Privacy preserving rule-based classifier using modified artificial bee colony algorithm
Künye
Zorarpacı, E., Ayşe Özel, S. (2021). Privacy preserving rule-based classifier using modified artificial bee colony algorithm. Expert Systems with Applications, 183, art. no. 115437. https://doi.org/10.1016/j.eswa.2021.115437Özet
Privacy preserving data mining is a hot research field of data mining. The aim of privacy preserving data mining is to prevent the leakage of the sensitive information of individuals while performing data mining techniques. Classification task is one of the most studied fields in data mining hence in privacy preserving data mining as well. On the other hand, differential privacy is a powerful privacy guarantee that determines privacy leakage ratio by using ∊ parameter and enables researchers to mine data which includes sensitive information. Implementations of some well-known classification algorithms such as k-NN, Naïve Bayes, ID3, etc. with differential privacy have been developed. Although the success of the rule-based classifiers using meta-heuristics such as Ant-Miner, BeeMiner etc. in data mining has been demonstrated, any implementation of these classification algorithms with differential privacy has not been proposed in the literature until now to our best knowledge. Artificial bee colony (ABC) is a nature inspired algorithm which imitates foraging behavior of bees, and some approaches using ABC to discover classification rules have been proposed recently and the success of ABC algorithm for the discovery of classification rules has been demonstrated.
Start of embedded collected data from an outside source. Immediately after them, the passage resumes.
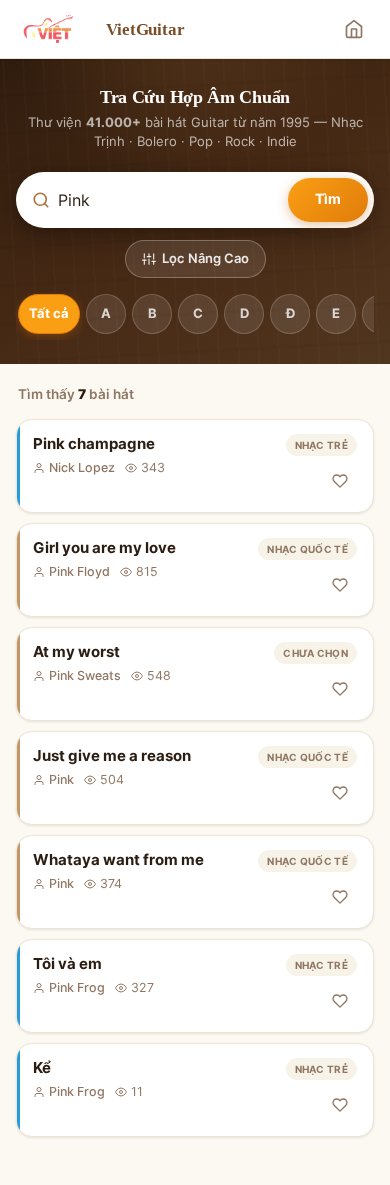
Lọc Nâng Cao (205, 258)
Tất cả (49, 313)
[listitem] (195, 466)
Motivated by this shortcoming in the literature, we propose to develop a rule-based classifier using ABC algorithm with input perturbation technique of differential privacy to perform privacy preserving classification. According to our experimental results, the proposed ABC-based classifier performs better than the well-known algorithms that are SVM, C4.5, Holte's One Rule, PART, and RIPPER over non-private and differentially private versions of the datasets in terms of classification performance.